* Dataset records:
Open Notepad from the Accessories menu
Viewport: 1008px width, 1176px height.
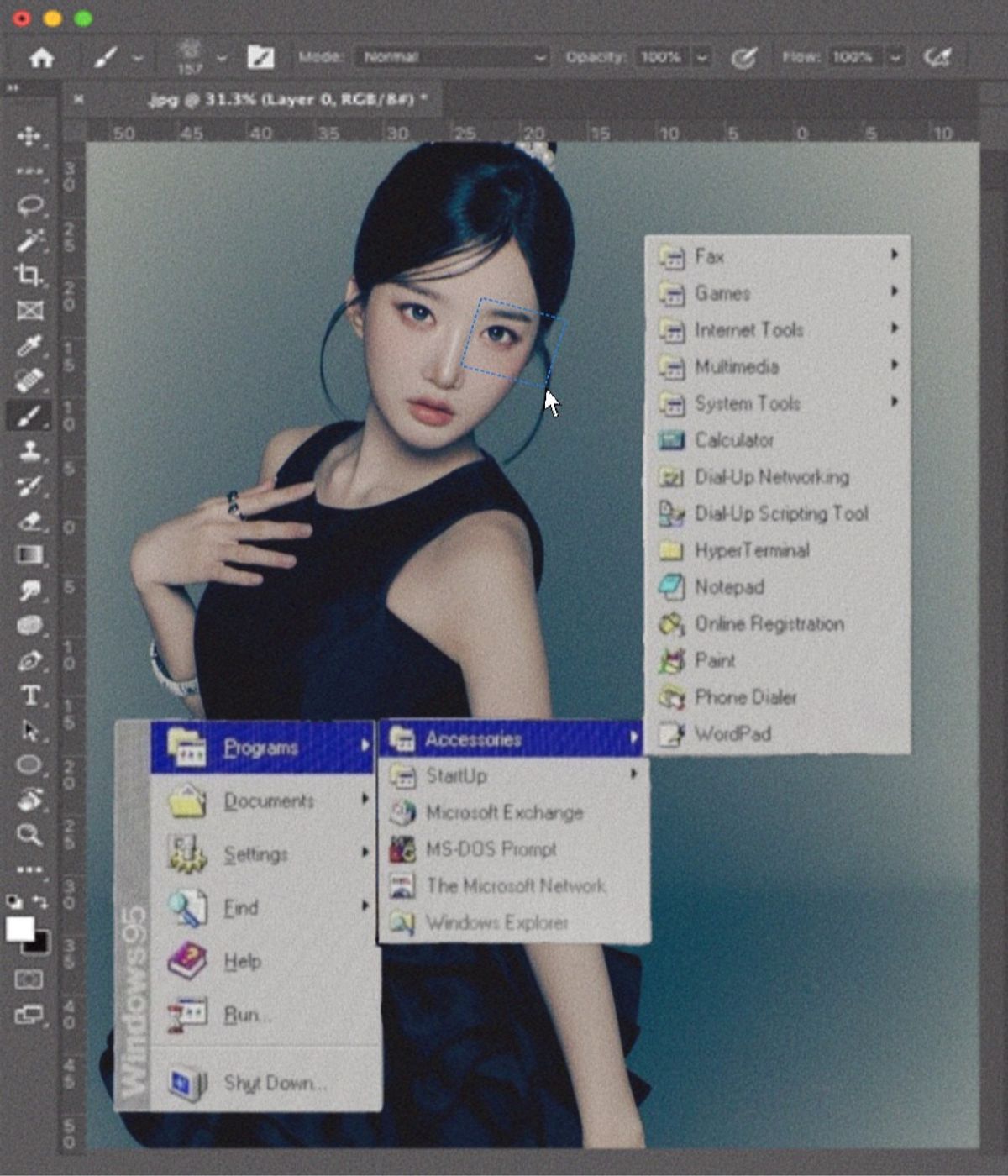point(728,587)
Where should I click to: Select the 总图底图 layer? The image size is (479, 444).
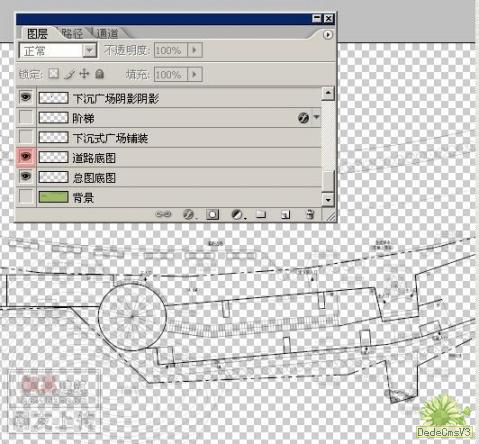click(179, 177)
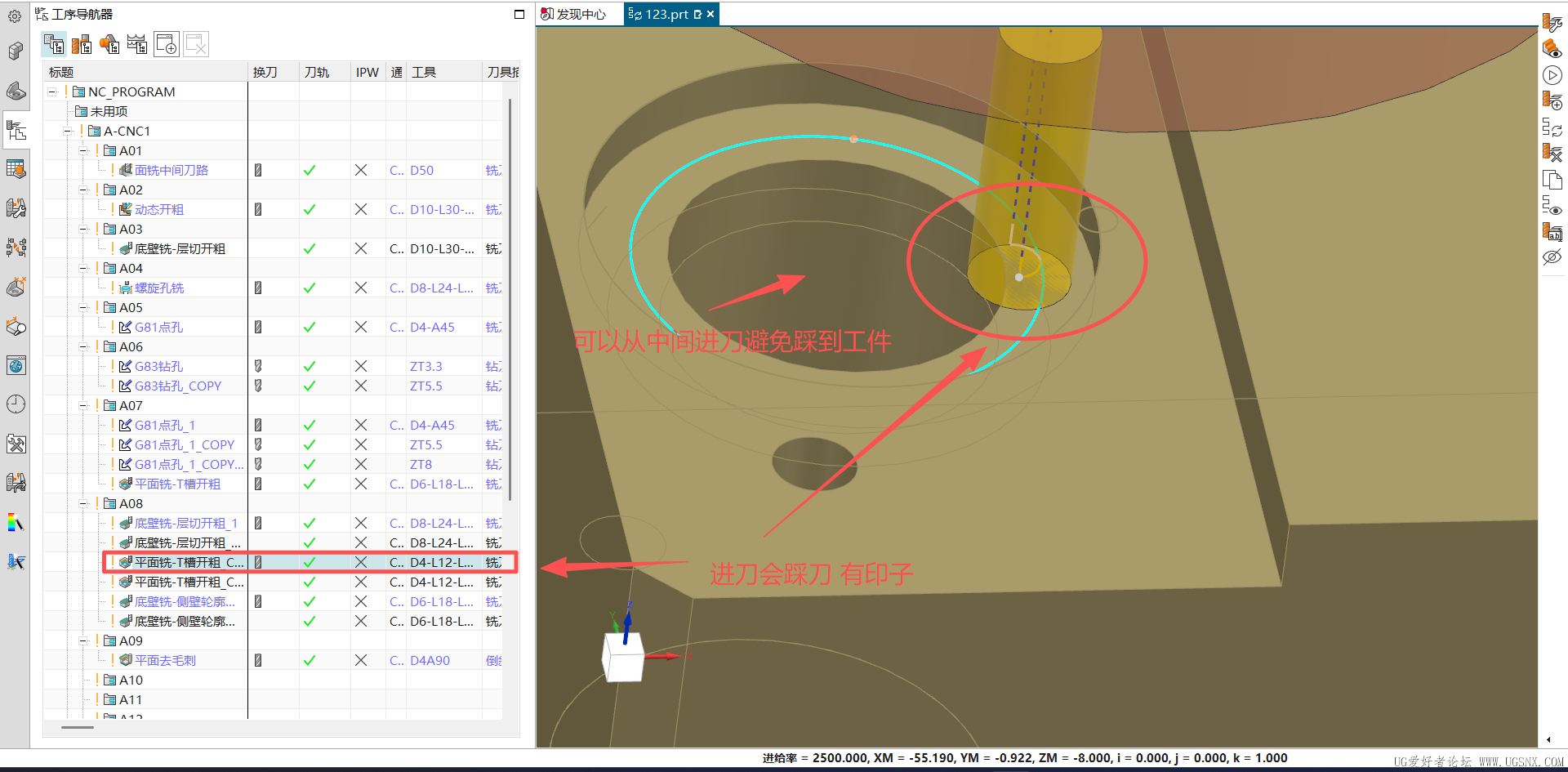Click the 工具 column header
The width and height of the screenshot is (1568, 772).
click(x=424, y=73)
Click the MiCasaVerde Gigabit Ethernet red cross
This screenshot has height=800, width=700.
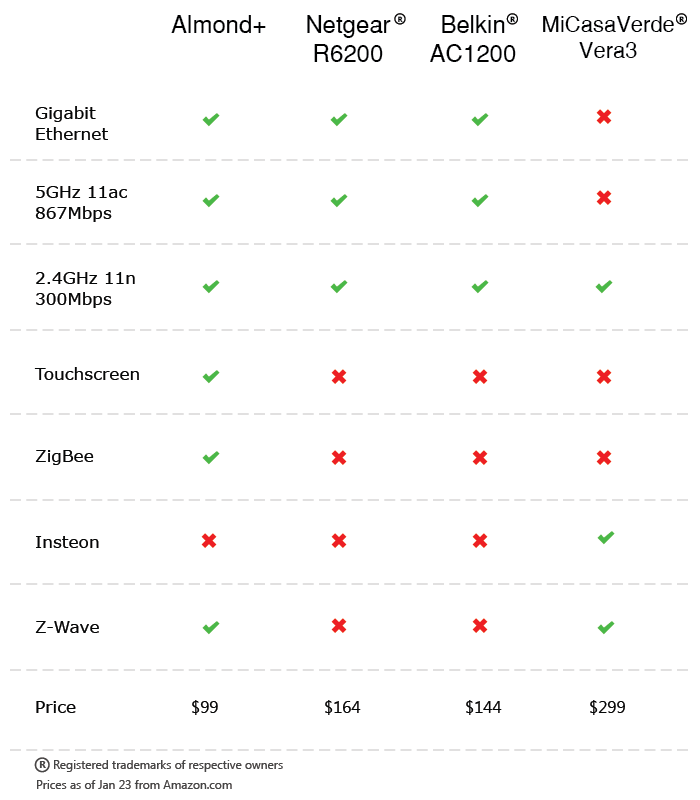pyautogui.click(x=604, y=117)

* Task brief:
First drop every picture, then print the data above exactly as it stands.

* Completed exercise:
Open Notepad from the Accessories menu
Viewport: 1008px width, 1176px height.
point(728,587)
Where should I click to: Select the 总图底图 layer? The image size is (479, 444).
click(179, 177)
Click the 工具 column header
The width and height of the screenshot is (1568, 772).
click(x=424, y=73)
Click the MiCasaVerde Gigabit Ethernet red cross
This screenshot has height=800, width=700.
pyautogui.click(x=604, y=117)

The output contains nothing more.